_WHAT YOU NEED TO DO_
Please copy the lines below word for word, leaving out the pictures.

Records of finding words and elements:
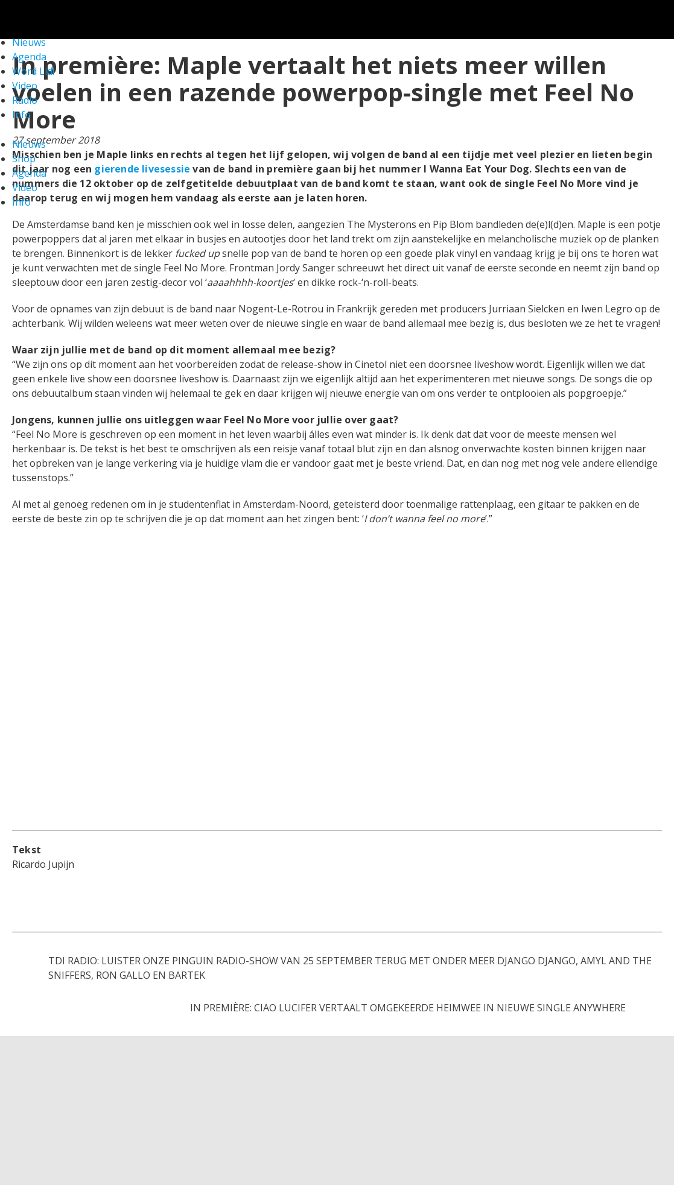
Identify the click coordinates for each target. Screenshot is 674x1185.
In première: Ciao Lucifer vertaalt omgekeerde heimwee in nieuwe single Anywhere (408, 1007)
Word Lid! (33, 71)
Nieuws (29, 144)
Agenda (29, 173)
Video (24, 85)
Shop (24, 158)
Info (21, 114)
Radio (24, 100)
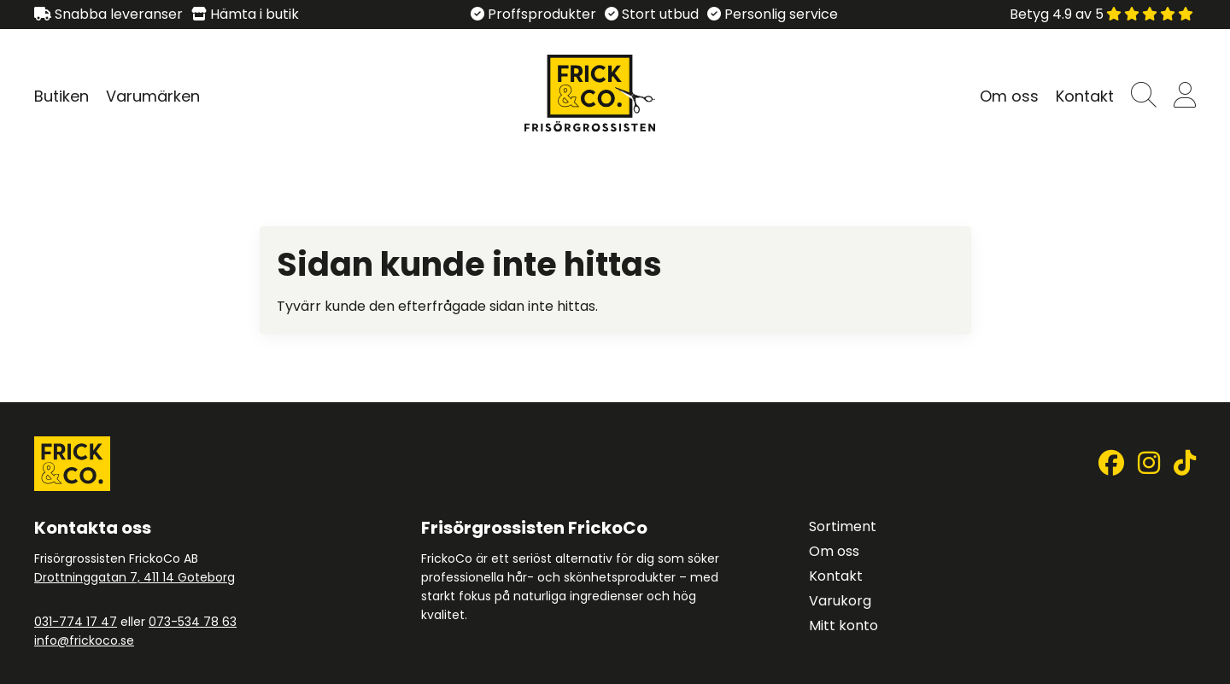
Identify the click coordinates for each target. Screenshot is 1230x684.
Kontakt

_RESPONSE_
Identify the click coordinates for each target. Screenshot is 674x1185.
In première: Ciao Lucifer vertaalt omgekeerde heimwee in nieuwe single Anywhere (408, 1007)
Word Lid! (33, 71)
Nieuws (29, 144)
Agenda (29, 173)
Video (24, 85)
Shop (24, 158)
Info (21, 114)
Radio (24, 100)
Identify the click coordinates for each target. Screenshot is 1230x684.
Kontakt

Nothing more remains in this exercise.